Stored data

────────

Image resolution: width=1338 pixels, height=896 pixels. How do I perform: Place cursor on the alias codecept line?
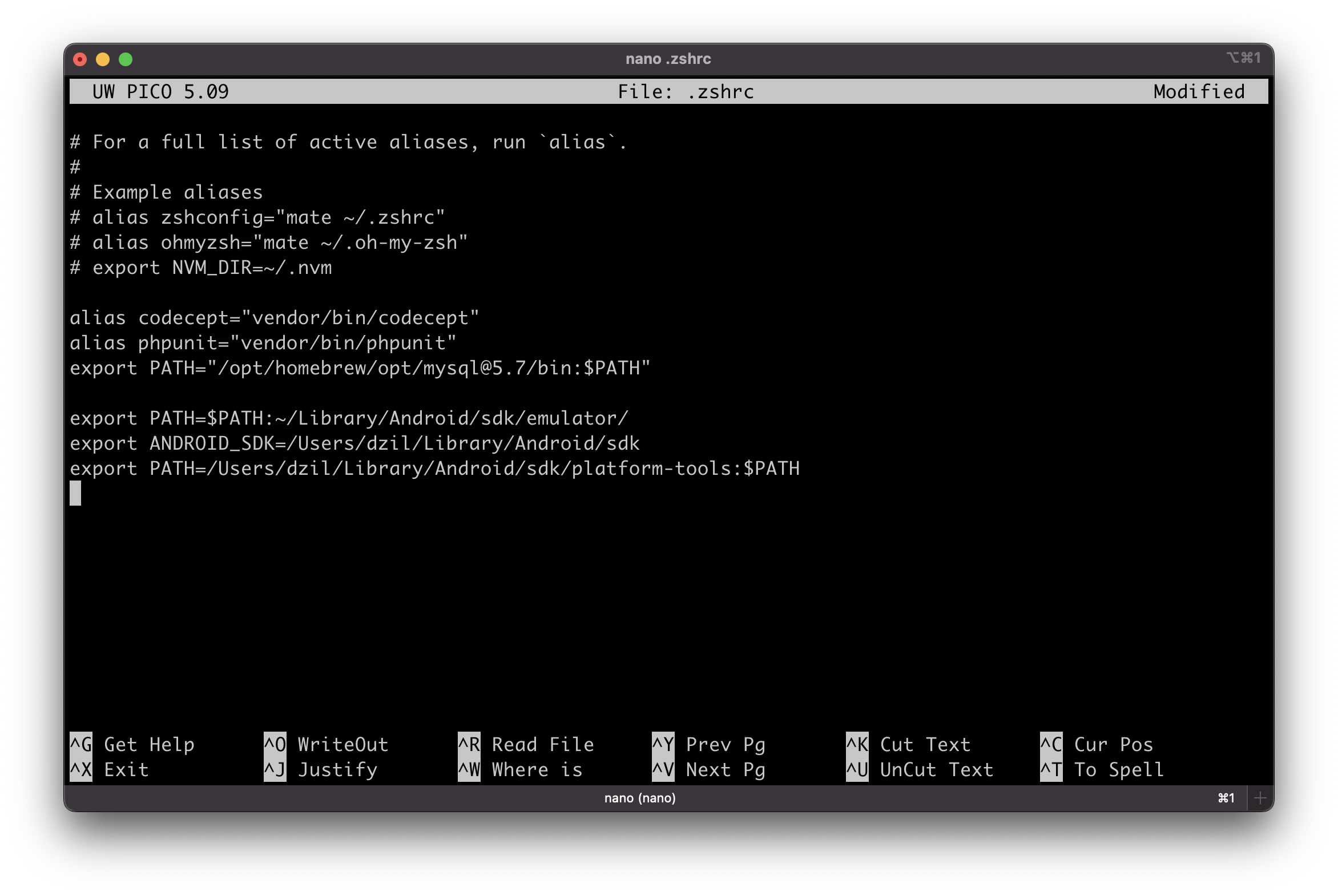[x=275, y=318]
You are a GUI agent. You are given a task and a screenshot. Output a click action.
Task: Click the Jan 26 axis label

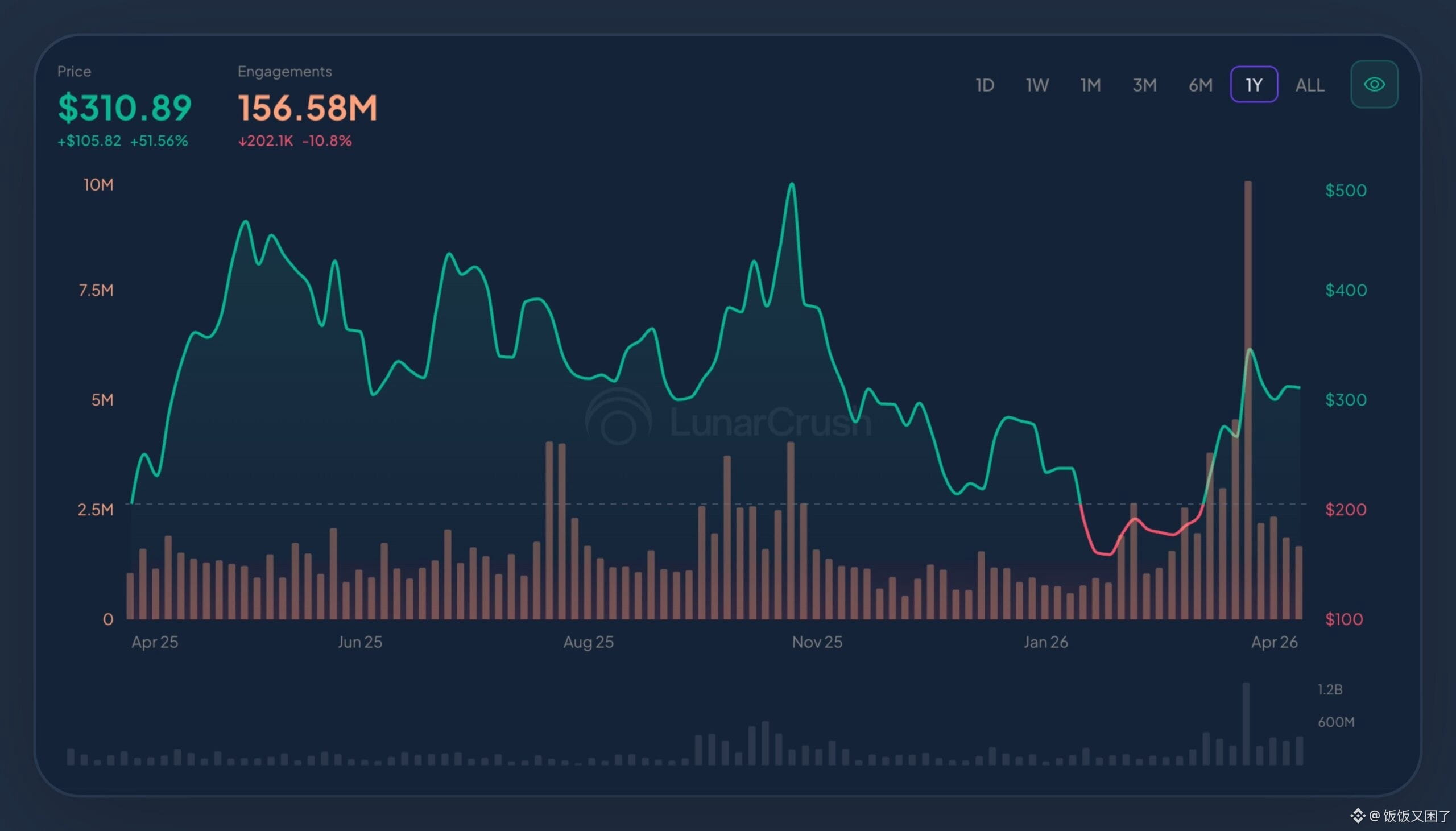click(x=1045, y=642)

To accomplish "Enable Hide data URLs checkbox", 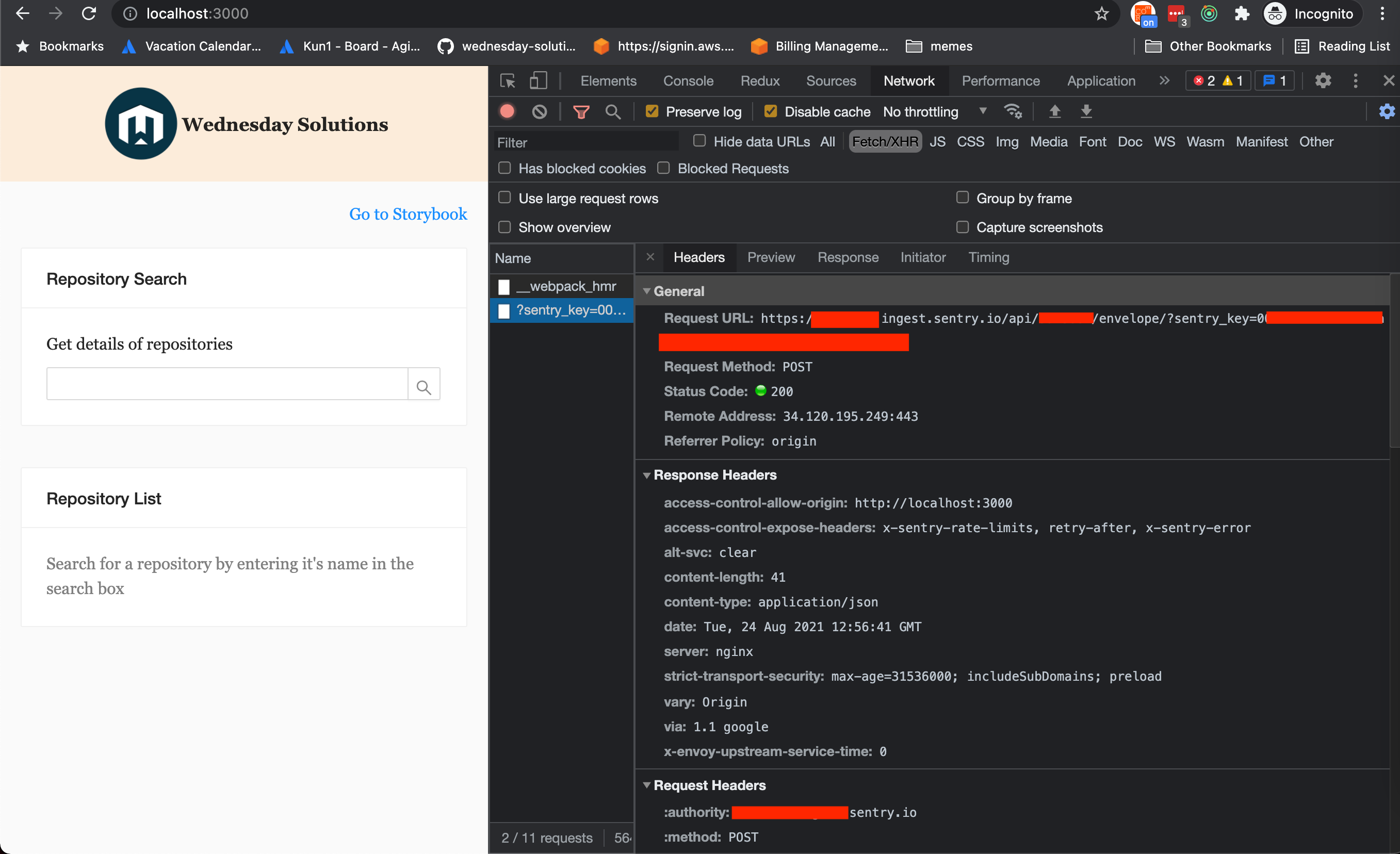I will [699, 141].
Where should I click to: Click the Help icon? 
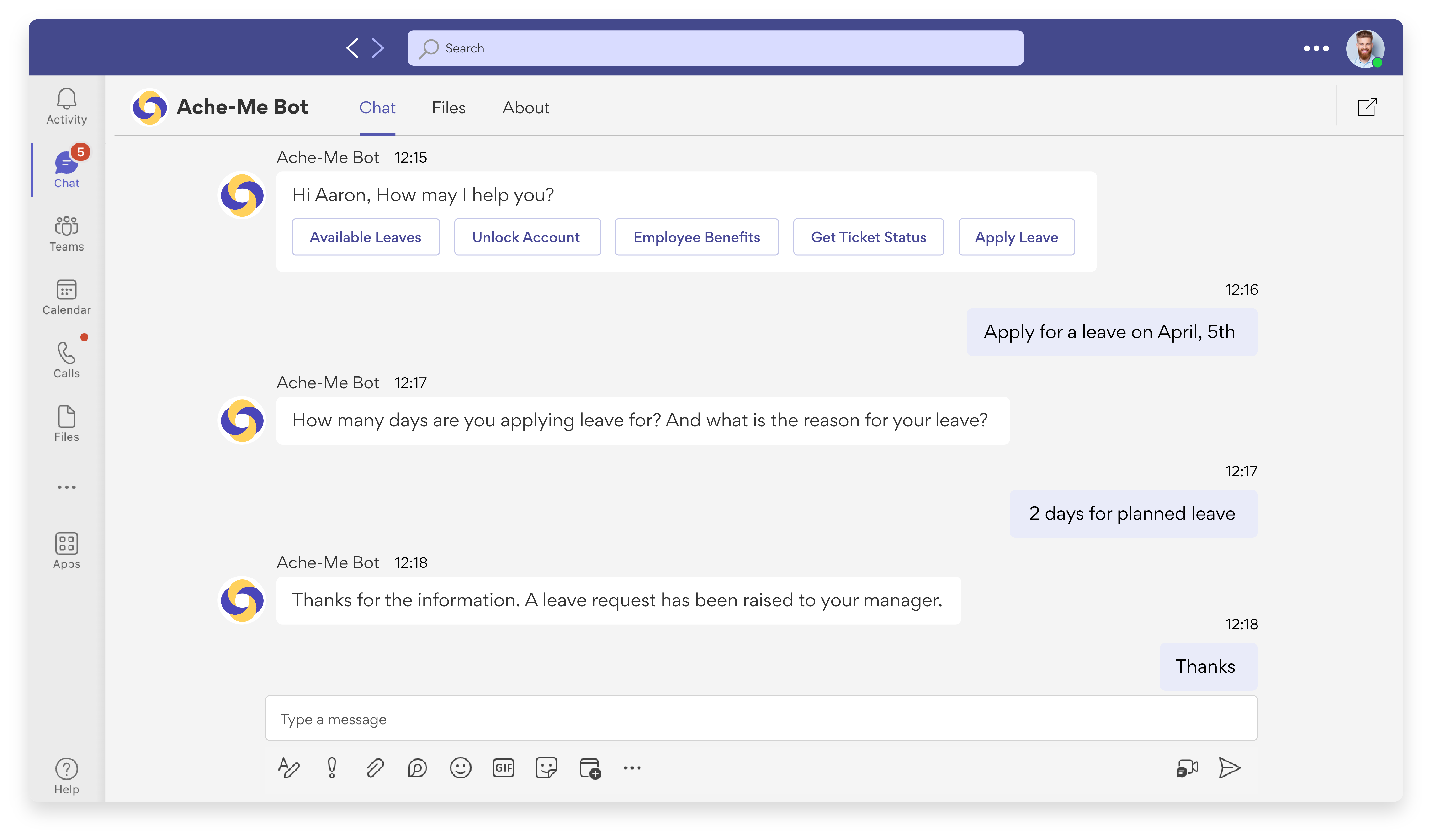(66, 770)
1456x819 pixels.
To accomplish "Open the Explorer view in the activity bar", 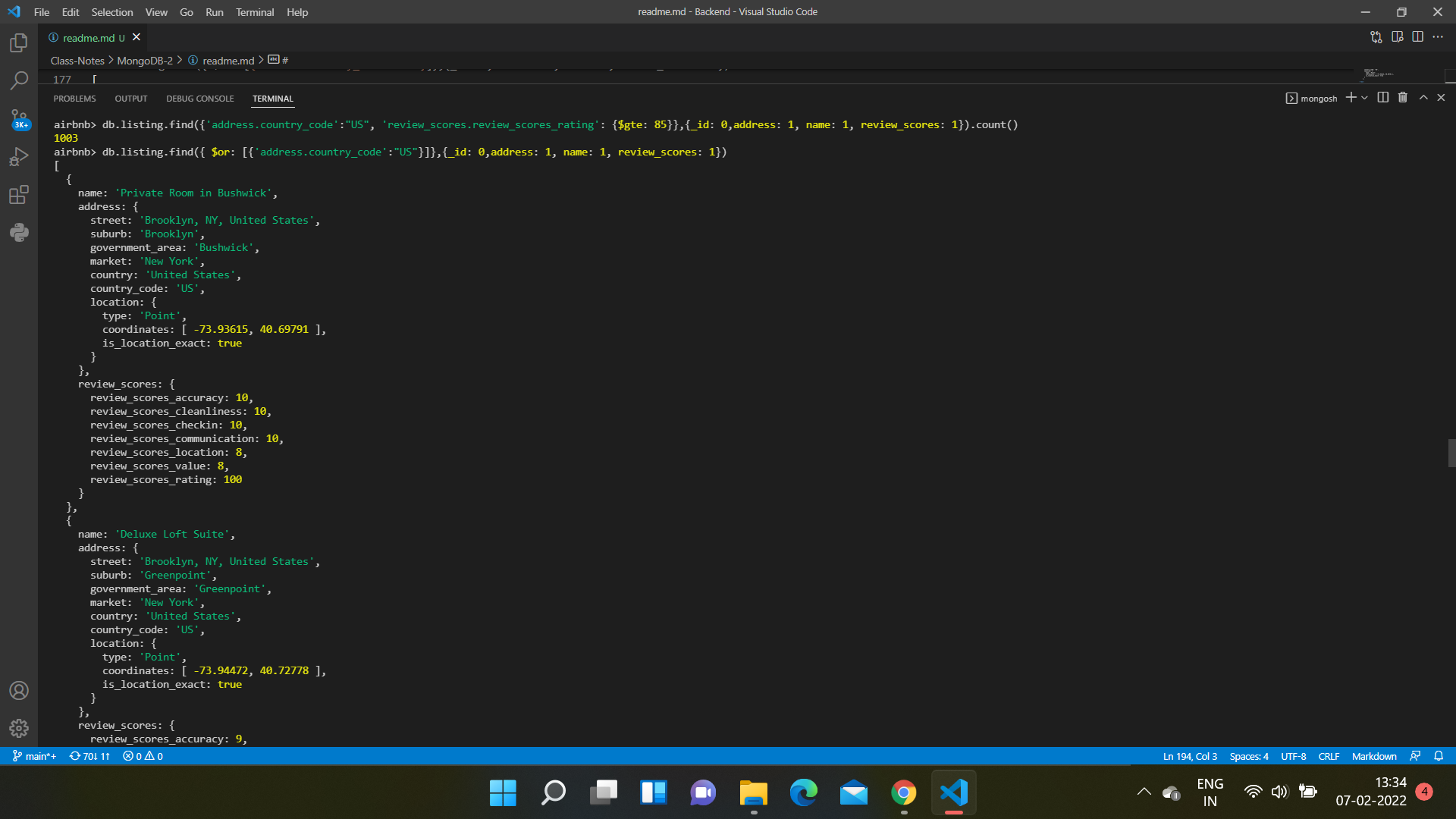I will (x=18, y=43).
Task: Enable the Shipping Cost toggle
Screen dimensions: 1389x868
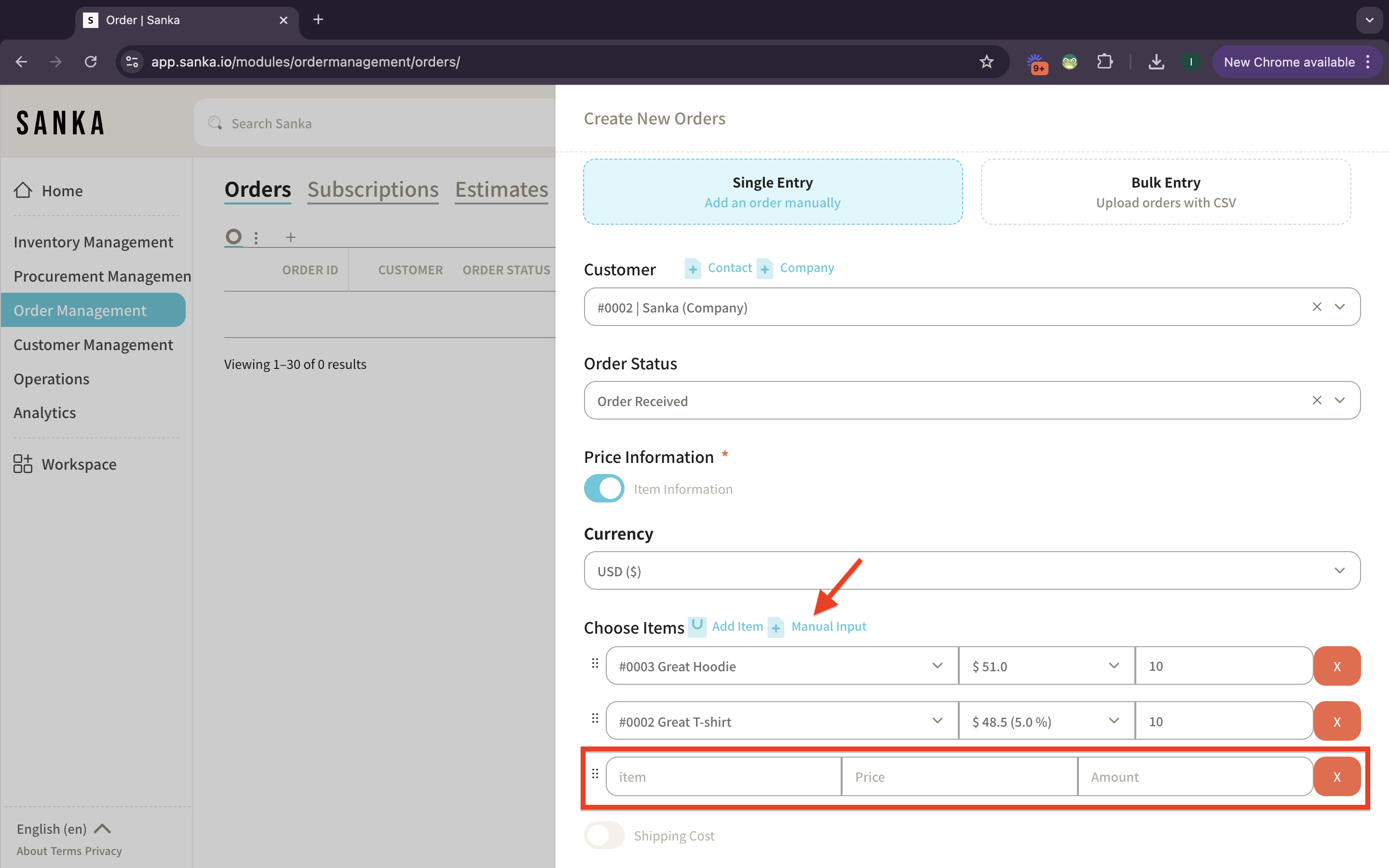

────────

Action item:
Retype the line containing "Task: Enable the Shipping Cost toggle" and each line after it through the last line of the entries above, exactly, with no pictures and nothing else.

Written answer:
Task: Enable the Shipping Cost toggle
Screen dimensions: 1389x868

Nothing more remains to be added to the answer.